Monday, November 24, 2014

Kite flying

Tonight's writing may happen in a series of posts, for the sake of post-erity, and posteriors, and post scripts (oughtta be more of those in life).

So we went kite flying today.  This is the kite I flew:  

Tumbling Star Box Kite
I picked this one because it was called "hot" (see the tiny caption?) which I liked better than being cool.

Kite flying is a funny thing.  It's like having a dog, in a way, because strangers come up to us to strike up conversation:  "How do you make it dance like that?"  "What's it made of?"  "Where'd you get it?"  or just "That's a nice kite."  It's like having a dog because it lets people come up to you, but you don't have to feed it and it doesn't stink up your house.  It just feeds you.

Emilia and I had to have a talk about talking to strangers.  She admonished me after I chatted with the little boy who rode his sister's bike over to watch us flying.  He picked his way across a muddy field til he was close enough to call out "Hey, that's a nice kite!"  And we talked a bit, as much as we could with Nori clinging to my cheek.  After he left and I toyed with my regret at not offering him a go at the kite (hindrance being the baby stuck to the upper left side of my body that kept me from being able to give proper kite-flying instruction),

Emilia admonished me for talking to a stranger.  This is the second time this has happened.  She had a long talk with me after we picked up a down-on-her luck stranger last month and took her to find a hot lunch.  How do you teach your children to be cautious but to show love to strangers who need to admire your kite or ask about God at the playground?  How do you explain the way you have to listen to God speaking in your heart?  How you have to read the situation and watch your wallet, but give and give and give and share and give some more, your peppers, your kite string, your time and attention?  How you have to give your own personal gut-punched self a backseat so you can be there for someone else?  How do you explain that to a six year old?  And how do you explain the way you listen to intuition and the God speak?  How, when you're just learning to listen yourself?

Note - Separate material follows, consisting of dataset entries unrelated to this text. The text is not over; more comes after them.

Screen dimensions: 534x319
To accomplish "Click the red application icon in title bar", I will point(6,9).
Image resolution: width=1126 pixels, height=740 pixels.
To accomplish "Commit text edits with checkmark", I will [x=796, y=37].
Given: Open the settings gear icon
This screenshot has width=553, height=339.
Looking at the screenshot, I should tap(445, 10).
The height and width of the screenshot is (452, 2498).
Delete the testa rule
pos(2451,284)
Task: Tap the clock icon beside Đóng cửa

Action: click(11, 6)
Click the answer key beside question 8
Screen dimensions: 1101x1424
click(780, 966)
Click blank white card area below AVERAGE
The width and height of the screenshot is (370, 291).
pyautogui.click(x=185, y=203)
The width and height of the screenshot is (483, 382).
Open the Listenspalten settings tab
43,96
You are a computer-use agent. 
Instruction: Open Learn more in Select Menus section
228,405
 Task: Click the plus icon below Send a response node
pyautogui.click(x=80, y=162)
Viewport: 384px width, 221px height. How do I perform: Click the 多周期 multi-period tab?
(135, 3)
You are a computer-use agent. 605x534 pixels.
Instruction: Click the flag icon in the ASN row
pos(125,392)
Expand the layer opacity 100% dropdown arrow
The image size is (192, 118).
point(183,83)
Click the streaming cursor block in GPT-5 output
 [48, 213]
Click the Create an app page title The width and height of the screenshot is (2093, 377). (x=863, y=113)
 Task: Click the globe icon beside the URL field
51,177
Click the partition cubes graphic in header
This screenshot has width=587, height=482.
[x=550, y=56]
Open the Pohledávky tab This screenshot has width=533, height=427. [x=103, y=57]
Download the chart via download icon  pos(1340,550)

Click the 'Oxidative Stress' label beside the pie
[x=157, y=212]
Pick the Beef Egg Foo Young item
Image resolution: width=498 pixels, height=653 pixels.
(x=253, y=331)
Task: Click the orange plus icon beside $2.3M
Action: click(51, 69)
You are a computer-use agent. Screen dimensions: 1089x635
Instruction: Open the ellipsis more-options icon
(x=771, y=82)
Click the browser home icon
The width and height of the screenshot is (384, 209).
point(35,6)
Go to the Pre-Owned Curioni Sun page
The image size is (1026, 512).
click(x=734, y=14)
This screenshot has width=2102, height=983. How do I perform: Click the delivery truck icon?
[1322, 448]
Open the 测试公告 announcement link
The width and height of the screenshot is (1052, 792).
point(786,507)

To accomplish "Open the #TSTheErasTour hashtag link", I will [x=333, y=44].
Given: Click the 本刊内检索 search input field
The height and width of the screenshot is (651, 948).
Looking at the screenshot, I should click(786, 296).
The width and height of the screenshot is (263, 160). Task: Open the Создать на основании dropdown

I guess the doing is witness and answer enough for now.  I tried to explain listening to your heart, but she looked at me with skeptic's eyes.  My first baby one and look at her now.  I'm proud and in awe.  It makes me feel so small.

So let's change the subject to kitier things?

This is the kite I wanted to buy this summer:



But these are the dual-string stunt kites I really want but don't know if I can justify buying because, let's be honest, I'm not that skilled (am I?  maybe I am?)  I like the design on the top one better, but mainly I just want to try my hand at real kite flying.


Lil' Dreamer Stunt Kite
Kitty Hawk Osprey Dual Line Stunt Kite
Aren't they gorgeous?  Can't you just SEE them ducking and diving??  Can you hear the squeals of delight?  And feel my sun-stung cheeks at the lakeshore?  I can.

So why kites, Helen?  Why the thing with the kites?  Why, on this muddy suck should-be-winter day do you convince the kids to get muddified and go across to the field and fly kites when they'd rather be doing safe indoor things?

See, here's where I think the fascination lies:  It's in the tethered and the control.  We all secretly (secretively, oh wordplay) are rooting for the kite to escape.  Have you ever had a kite escape?  We did.  The very day we found out Jonah would be a he (and lied, we lied and lied and lied).  And our pirate kite escaped.  And when you feel the string go slack and watch the kite lift, you drop the string and run, but, if you're a Helenka, you  chase the kite every moment heartwhispering "Go, you kite!  be free!  Head to Iowa or Memphis or to the apartments off Broadway, but go!!" And still, you run to the tree line, you plow through the underbrush and scan branches searching for the skull and crossbones that's supposed to be yours to control, to allow slack, to bring in.

But I hold the line (blue spool is 90 lb line; red spool is only 50).  That day I only used fishing line.  I held the spool on a branch.  I thought I could control it enough-- could a trout or a bass really be stronger than a pirate kite?  I thought.  I thought wrong.

But I love the interplay between control and release.  I love the way we ache for it to soar, we try to control it, but when it breaks free, we run and we cheer.  Oh, how we cheer.

I love the ache of the forearms as I reel in what feels like a mile of kitestring.  I love the way it's worth it to know my kite got the highest.

I love the strangers who come to say "what's it made of?"  "where'd you get it?"  "is that your kite?"